Wednesday, February 3, 2010

Census 2010

When our founding fathers made the Constitution they came up with a plan of representation with an enumeration of the people to occur every 10 years. Here's the exact Constitutional clause:

Article I, Clause 3: Representatives and direct Taxes shall be apportioned among the several States which may be included within this Union, according to their respective Numbers, which shall be determined by adding to the whole Number of free Persons, including those bound to Service for a Term of Years, and excluding Indians not taxed, three fifths of all other Persons. The actual Enumeration shall be made within three Years after the first Meeting of the Congress of the United States, and within every subsequent Term of ten Years, in such Manner as they shall by Law direct. The Number of Representatives shall not exceed one for every thirty Thousand, but each State shall have at Least one Representative; and until such enumeration shall be made, the State of New Hampshire shall be entitled to chuse three, Massachusetts eight, Rhode-Island and Providence Plantations one, Connecticut five, New-York six, New Jersey four, Pennsylvania eight, Delaware one, Maryland six, Virginia ten, North Carolina five, South Carolina five, and Georgia three.

Let's start with the one that jumps out at everyone: The 3/5ths clause. If you are a free person you count as 1. If you are a slave you only count as 3/5ths of a person. I think most people today see that as a bad thing. You could vision a statement like "They only counted slaves as 3/5ths of a person, how terrible." Well not really. Actually that little clause helped more than hurt the slaves in this country over the next "four score and seven years".

The people in the South wanted every slave to be counted. The problem with that was that slaves could not vote. So the Southern slave holders essentially held all the voting power of their slaves. So if slaves were counted as a "whole person" the southern slaves states would have had more representation in Congress, thus the possibility of more slavery. So with the 3/5ths compromise it called slaves only 3/5ths of a person to get the slave states into the new union and limit their potential voting power.

The second thing I was thinking about was the Census and illegal immigrants. Did you know that the census counts illegal immigrants? I wonder to myself (and now openly on this blog) Why do illegal immigrants get to be counted in the Census? Maybe this is a place for that 3/5ths clause, limiting the voting power of districts that are harbors for illegal immigrants. Then "sanctuary cities" might start to become things of the past. How about a Constitutional amendment limiting the apportionment of congressional districts to only U.S. citizens?

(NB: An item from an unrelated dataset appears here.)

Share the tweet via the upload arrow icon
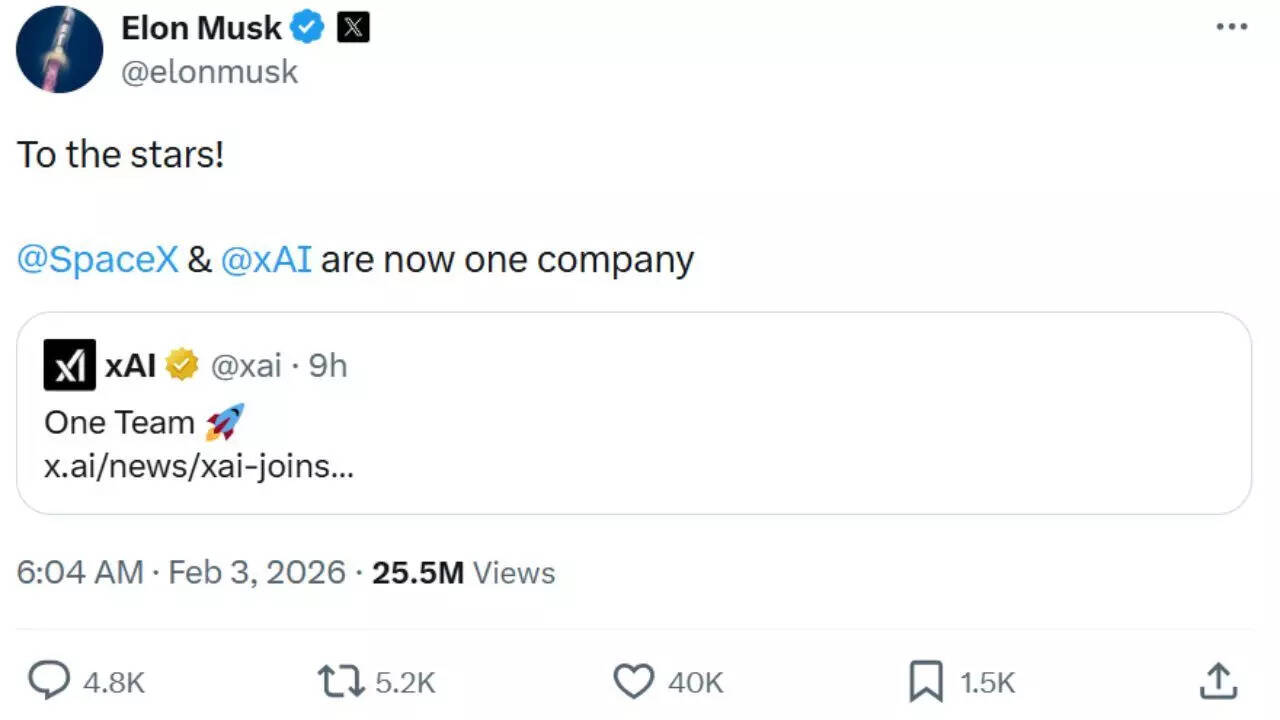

My last thought was the cost of the thing. The first census cost this country $44,000 or 1.3 cents per person. The last four census costs:

1970: $247 million or $1.22 per person.
1980: $1.1 billion or $4.76 per person.
1990: $2.5 billion or $10.02 per person.
2000: $4.5 billion or 15.99 per person.

I don't know what they project the cost to be this year but if you use the pattern about we are looking at about $9.0 billion or $29 per person. I wonder if they would take all the other garbage out of the Census, like all the personal questions about you and your family, we might just bring that number down a bit. The Census Bureau doesn't cease to exist in 2011. They are always around always counting something. I think for this one time every ten years they need do only the job they are Constitutionally required to do, count the people.